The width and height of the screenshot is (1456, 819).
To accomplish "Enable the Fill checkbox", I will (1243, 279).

--

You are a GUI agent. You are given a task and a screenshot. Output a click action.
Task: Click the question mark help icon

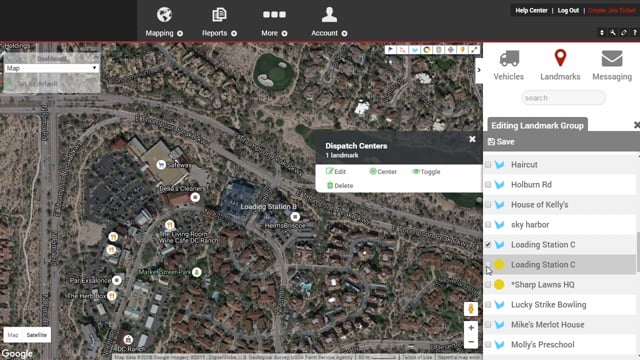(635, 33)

--

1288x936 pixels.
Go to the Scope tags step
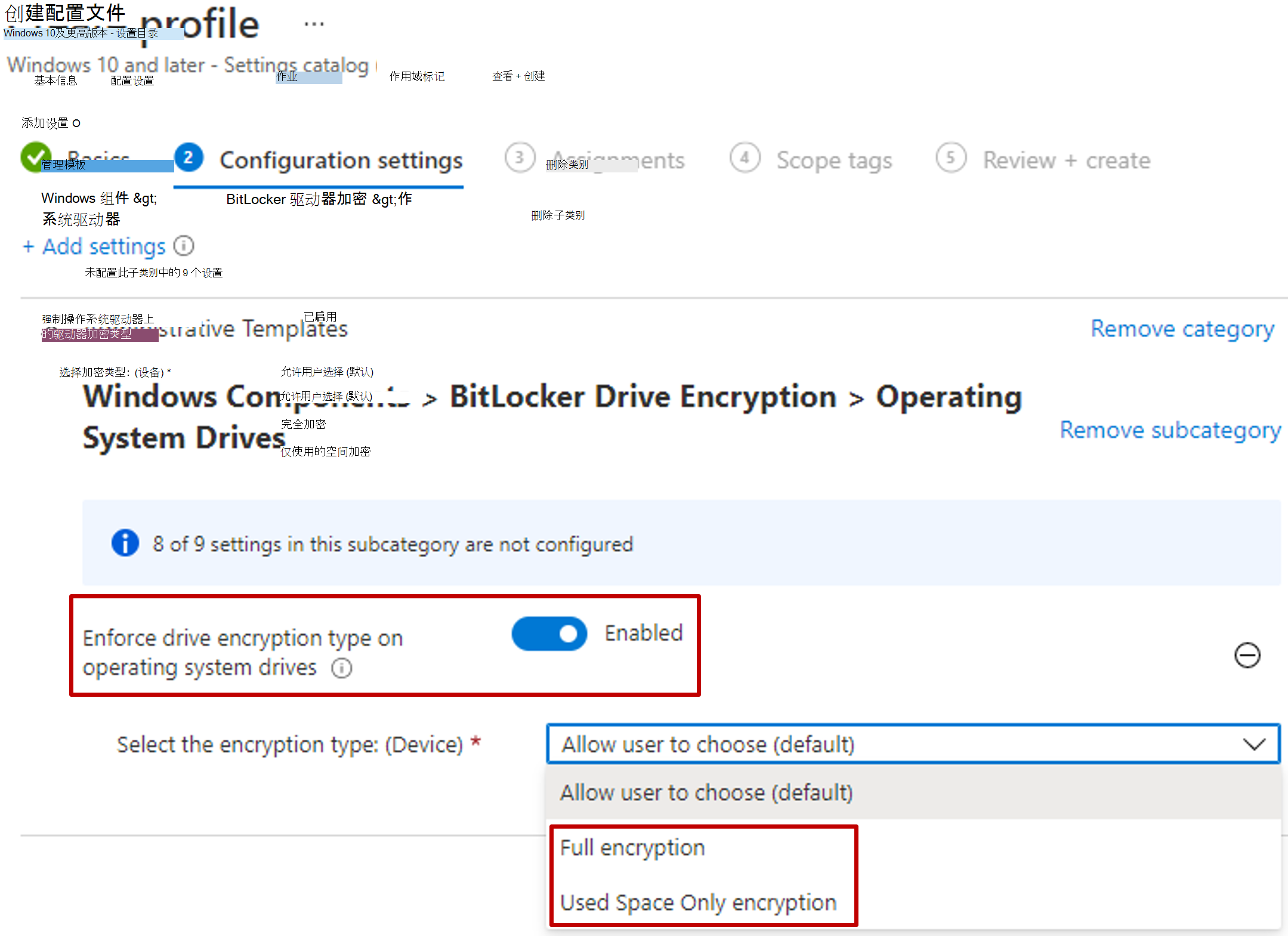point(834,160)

▸ **INSTRUCTIONS FOR THE TASK**:
Copy out all the lines of the records that include "screenshot".

▸ **OUTPUT FOR THIS TASK**:
The width and height of the screenshot is (1456, 819).
You are a GUI agent. You are given a task and a screenshot. Output a click action.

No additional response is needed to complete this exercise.